Reproduce all of the rows below, substituting "Where do I click to" for each occurrence of "Where should I click to" and leaving all other text unchanged.

=======

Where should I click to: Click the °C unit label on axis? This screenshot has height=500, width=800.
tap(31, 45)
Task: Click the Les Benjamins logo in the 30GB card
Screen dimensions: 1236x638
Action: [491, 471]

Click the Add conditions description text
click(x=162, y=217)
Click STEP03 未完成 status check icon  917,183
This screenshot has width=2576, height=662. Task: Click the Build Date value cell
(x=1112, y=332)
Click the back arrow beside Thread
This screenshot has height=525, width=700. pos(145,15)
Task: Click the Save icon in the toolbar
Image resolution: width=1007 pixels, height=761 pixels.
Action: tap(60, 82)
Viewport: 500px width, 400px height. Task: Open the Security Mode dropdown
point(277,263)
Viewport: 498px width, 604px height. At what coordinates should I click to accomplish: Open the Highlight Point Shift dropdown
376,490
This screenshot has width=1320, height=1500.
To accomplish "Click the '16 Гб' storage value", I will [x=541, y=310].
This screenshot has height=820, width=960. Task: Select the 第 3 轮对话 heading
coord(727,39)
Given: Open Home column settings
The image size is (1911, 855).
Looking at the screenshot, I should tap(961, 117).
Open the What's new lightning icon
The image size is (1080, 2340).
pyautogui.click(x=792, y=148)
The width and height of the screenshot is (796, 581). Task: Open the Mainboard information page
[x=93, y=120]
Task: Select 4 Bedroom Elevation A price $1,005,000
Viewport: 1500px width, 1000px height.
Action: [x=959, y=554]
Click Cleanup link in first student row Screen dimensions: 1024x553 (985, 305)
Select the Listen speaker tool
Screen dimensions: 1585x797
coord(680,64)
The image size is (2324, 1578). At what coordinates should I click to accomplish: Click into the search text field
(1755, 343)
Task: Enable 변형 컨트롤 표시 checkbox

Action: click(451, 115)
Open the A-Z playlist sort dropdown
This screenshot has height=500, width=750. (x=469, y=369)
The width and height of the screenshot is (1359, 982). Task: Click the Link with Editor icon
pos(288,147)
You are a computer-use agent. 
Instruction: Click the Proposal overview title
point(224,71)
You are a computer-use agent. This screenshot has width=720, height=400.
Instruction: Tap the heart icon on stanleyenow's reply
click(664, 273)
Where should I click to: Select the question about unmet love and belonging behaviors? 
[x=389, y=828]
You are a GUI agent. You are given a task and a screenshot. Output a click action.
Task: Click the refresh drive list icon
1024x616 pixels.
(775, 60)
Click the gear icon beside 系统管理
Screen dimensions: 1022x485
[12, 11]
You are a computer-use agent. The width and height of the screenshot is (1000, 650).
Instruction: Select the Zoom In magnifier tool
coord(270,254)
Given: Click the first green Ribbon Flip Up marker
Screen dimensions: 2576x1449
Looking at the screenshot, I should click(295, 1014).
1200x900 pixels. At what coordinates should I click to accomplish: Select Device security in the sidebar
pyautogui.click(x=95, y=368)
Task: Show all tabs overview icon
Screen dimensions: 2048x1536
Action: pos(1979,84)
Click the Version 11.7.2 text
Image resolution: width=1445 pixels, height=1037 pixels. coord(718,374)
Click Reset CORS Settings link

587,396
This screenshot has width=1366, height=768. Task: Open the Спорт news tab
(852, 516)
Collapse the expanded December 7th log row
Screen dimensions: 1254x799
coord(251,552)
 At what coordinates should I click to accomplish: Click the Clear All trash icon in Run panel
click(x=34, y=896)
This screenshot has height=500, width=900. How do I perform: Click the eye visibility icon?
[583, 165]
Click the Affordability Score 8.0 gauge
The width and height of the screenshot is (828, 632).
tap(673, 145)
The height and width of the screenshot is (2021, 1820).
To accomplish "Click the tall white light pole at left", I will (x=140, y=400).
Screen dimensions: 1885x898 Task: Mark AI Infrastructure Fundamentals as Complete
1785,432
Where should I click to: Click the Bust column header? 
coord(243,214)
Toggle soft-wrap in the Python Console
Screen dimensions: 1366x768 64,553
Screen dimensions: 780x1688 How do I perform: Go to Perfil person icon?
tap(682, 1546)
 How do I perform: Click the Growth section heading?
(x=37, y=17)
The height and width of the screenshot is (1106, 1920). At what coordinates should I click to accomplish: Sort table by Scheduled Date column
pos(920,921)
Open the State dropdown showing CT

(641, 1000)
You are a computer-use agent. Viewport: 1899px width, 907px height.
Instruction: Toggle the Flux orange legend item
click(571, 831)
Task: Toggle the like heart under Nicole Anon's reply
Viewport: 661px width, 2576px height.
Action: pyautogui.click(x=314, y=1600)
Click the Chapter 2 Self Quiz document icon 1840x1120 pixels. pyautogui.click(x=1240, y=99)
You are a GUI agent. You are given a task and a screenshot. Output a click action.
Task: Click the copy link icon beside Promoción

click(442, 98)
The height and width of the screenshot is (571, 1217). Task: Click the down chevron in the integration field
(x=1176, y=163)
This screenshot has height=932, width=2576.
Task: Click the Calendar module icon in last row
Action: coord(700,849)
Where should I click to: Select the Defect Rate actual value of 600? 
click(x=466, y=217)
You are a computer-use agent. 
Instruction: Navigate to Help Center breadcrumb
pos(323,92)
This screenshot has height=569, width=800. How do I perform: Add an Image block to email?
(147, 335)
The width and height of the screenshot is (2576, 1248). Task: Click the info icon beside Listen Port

=======

SOLUTION FOR THIS PROBLEM:
Where do I click to: Click the °C unit label on axis? This screenshot has height=500, width=800.
tap(31, 45)
Task: Click the Les Benjamins logo in the 30GB card
Screen dimensions: 1236x638
Action: [491, 471]

Click the Add conditions description text
click(x=162, y=217)
Click STEP03 未完成 status check icon  917,183
This screenshot has width=2576, height=662. Task: Click the Build Date value cell
(x=1112, y=332)
Click the back arrow beside Thread
This screenshot has height=525, width=700. pos(145,15)
Task: Click the Save icon in the toolbar
Image resolution: width=1007 pixels, height=761 pixels.
Action: tap(60, 82)
Viewport: 500px width, 400px height. Task: Open the Security Mode dropdown
point(277,263)
Viewport: 498px width, 604px height. At what coordinates should I click to accomplish: Open the Highlight Point Shift dropdown
376,490
This screenshot has width=1320, height=1500.
To accomplish "Click the '16 Гб' storage value", I will [x=541, y=310].
This screenshot has height=820, width=960. Task: Select the 第 3 轮对话 heading
coord(727,39)
Given: Open Home column settings
The image size is (1911, 855).
Looking at the screenshot, I should tap(961, 117).
Open the What's new lightning icon
The image size is (1080, 2340).
pyautogui.click(x=792, y=148)
The width and height of the screenshot is (796, 581). Task: Open the Mainboard information page
[x=93, y=120]
Task: Select 4 Bedroom Elevation A price $1,005,000
Viewport: 1500px width, 1000px height.
Action: [x=959, y=554]
Click Cleanup link in first student row Screen dimensions: 1024x553 (985, 305)
Select the Listen speaker tool
Screen dimensions: 1585x797
coord(680,64)
The image size is (2324, 1578). At what coordinates should I click to accomplish: Click into the search text field
(1755, 343)
Task: Enable 변형 컨트롤 표시 checkbox

Action: click(451, 115)
Open the A-Z playlist sort dropdown
This screenshot has height=500, width=750. (x=469, y=369)
The width and height of the screenshot is (1359, 982). Task: Click the Link with Editor icon
pos(288,147)
You are a computer-use agent. 
Instruction: Click the Proposal overview title
point(224,71)
You are a computer-use agent. This screenshot has width=720, height=400.
Instruction: Tap the heart icon on stanleyenow's reply
click(664, 273)
Where do I click to: Select the question about unmet love and belonging behaviors? 
[x=389, y=828]
You are a GUI agent. You are given a task and a screenshot. Output a click action.
Task: Click the refresh drive list icon
1024x616 pixels.
(775, 60)
Click the gear icon beside 系统管理
Screen dimensions: 1022x485
[12, 11]
You are a computer-use agent. The width and height of the screenshot is (1000, 650).
Instruction: Select the Zoom In magnifier tool
coord(270,254)
Given: Click the first green Ribbon Flip Up marker
Screen dimensions: 2576x1449
Looking at the screenshot, I should click(295, 1014).
1200x900 pixels. At what coordinates should I click to accomplish: Select Device security in the sidebar
pyautogui.click(x=95, y=368)
Task: Show all tabs overview icon
Screen dimensions: 2048x1536
Action: pos(1979,84)
Click the Version 11.7.2 text
Image resolution: width=1445 pixels, height=1037 pixels. coord(718,374)
Click Reset CORS Settings link

587,396
This screenshot has width=1366, height=768. Task: Open the Спорт news tab
(852, 516)
Collapse the expanded December 7th log row
Screen dimensions: 1254x799
coord(251,552)
 At what coordinates should I click to accomplish: Click the Clear All trash icon in Run panel
click(x=34, y=896)
This screenshot has height=500, width=900. How do I perform: Click the eye visibility icon?
[583, 165]
Click the Affordability Score 8.0 gauge
The width and height of the screenshot is (828, 632).
tap(673, 145)
The height and width of the screenshot is (2021, 1820).
To accomplish "Click the tall white light pole at left", I will (x=140, y=400).
Screen dimensions: 1885x898 Task: Mark AI Infrastructure Fundamentals as Complete
1785,432
Where do I click to: Click the Bust column header? 
coord(243,214)
Toggle soft-wrap in the Python Console
Screen dimensions: 1366x768 64,553
Screen dimensions: 780x1688 How do I perform: Go to Perfil person icon?
tap(682, 1546)
 How do I perform: Click the Growth section heading?
(x=37, y=17)
The height and width of the screenshot is (1106, 1920). At what coordinates should I click to accomplish: Sort table by Scheduled Date column
pos(920,921)
Open the State dropdown showing CT

(641, 1000)
You are a computer-use agent. Viewport: 1899px width, 907px height.
Instruction: Toggle the Flux orange legend item
click(571, 831)
Task: Toggle the like heart under Nicole Anon's reply
Viewport: 661px width, 2576px height.
Action: pyautogui.click(x=314, y=1600)
Click the Chapter 2 Self Quiz document icon 1840x1120 pixels. pyautogui.click(x=1240, y=99)
You are a GUI agent. You are given a task and a screenshot. Output a click action.
Task: Click the copy link icon beside Promoción

click(442, 98)
The height and width of the screenshot is (571, 1217). Task: Click the down chevron in the integration field
(x=1176, y=163)
This screenshot has height=932, width=2576.
Task: Click the Calendar module icon in last row
Action: coord(700,849)
Where do I click to: Select the Defect Rate actual value of 600? 
click(x=466, y=217)
You are a computer-use agent. 
Instruction: Navigate to Help Center breadcrumb
pos(323,92)
This screenshot has height=569, width=800. How do I perform: Add an Image block to email?
(147, 335)
The width and height of the screenshot is (2576, 1248). Task: Click the info icon beside Listen Port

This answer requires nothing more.